NoMeansNo
No means No - how to keep testing failures meaningful in CI. Slow tests. Flaky tests. Tests that change.
Katrina Edgar
Devs writing unit tests Testers writing integration tests Devs multiple check-ins per day. Difficult to get integration tests meaningful to testers 2 hour test suite: Bad code, copy and paste Moved setup steps out of Selenium
got down to half hour Fragile – needed to change sleeps to waits
Because tester had ownership, tests would break and testers would have to constant stream of red builds. Devs stopped paying attention to red builds.
Integration tests only helpful to teste r, became same interpretation as in manual environment.
Loop of death - different reasons for tests to go red each time Green light once a week, celebrated with coffee, acknowledged as a problem (“squirrel dance” at TIM)

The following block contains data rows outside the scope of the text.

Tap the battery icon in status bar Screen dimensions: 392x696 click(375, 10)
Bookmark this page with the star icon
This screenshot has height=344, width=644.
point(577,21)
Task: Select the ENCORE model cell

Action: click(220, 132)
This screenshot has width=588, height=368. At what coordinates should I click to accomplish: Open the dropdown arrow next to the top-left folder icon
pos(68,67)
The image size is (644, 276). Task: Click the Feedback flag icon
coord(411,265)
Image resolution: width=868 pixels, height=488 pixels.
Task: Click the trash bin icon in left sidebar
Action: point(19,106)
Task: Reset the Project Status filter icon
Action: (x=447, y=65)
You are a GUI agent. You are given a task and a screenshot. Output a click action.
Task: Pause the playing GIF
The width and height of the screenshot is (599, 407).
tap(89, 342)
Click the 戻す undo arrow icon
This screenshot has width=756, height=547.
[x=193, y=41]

Andrew – same problem but worse, not part of deployment pipeline
5 devs, 2 testers – needs more testers than usual
Martin – integration tests owned by devs, testing team test from external interfaces, large amount of manual testing, embedded radio systems, automated environments with hand-held units, tests call quality etc. Same problem with Jenkins turning red and slow feedback time Looking to run smoke test on each build, then less frequent or nightly build Painful to install stuff onto device Dev checkin – 30 minutes for CI tests to complete, some tests only nightly
Julian – canary tests for risky areas,
How to tackle continual red builds? Potential for doing a “hearts and minds” Katrina tried Gold star charts, which was a good motivation for devs Also got devs writing the tests
Ward – failures are personal, need to make it fun, if you're not writing bugs, you're not writing code
HTML tests are always going to be flaky – :because browsers suck”, write tests at service layer, subcutaneous testing Devs already had responsibility for the quick tests Would you throw away GUI tests? Tend to be repetitive, need to refactor down
False negatives - Claim plugin – assigned “cake points”, if you didn't claim you had to bring in cake. Plus cafe bonuses
Jenkins game plugin – useful to start people getting interested in it, but could lead to bad behaviour (eg. Checking in meaningless tests to get points) Stop the line on broken builds Make a developer responsible for checking the build and doing triage of failures – can make you feel crap always have to go back to same person What was better – picking on one person or stopping whole team
Reverting check-ins Validated merge plugin Git plugin – merge to branch on successful build Gerrit
Source code management
10 teams checking in on branches then merging to trunk. Teams have to wait when trunk is broken.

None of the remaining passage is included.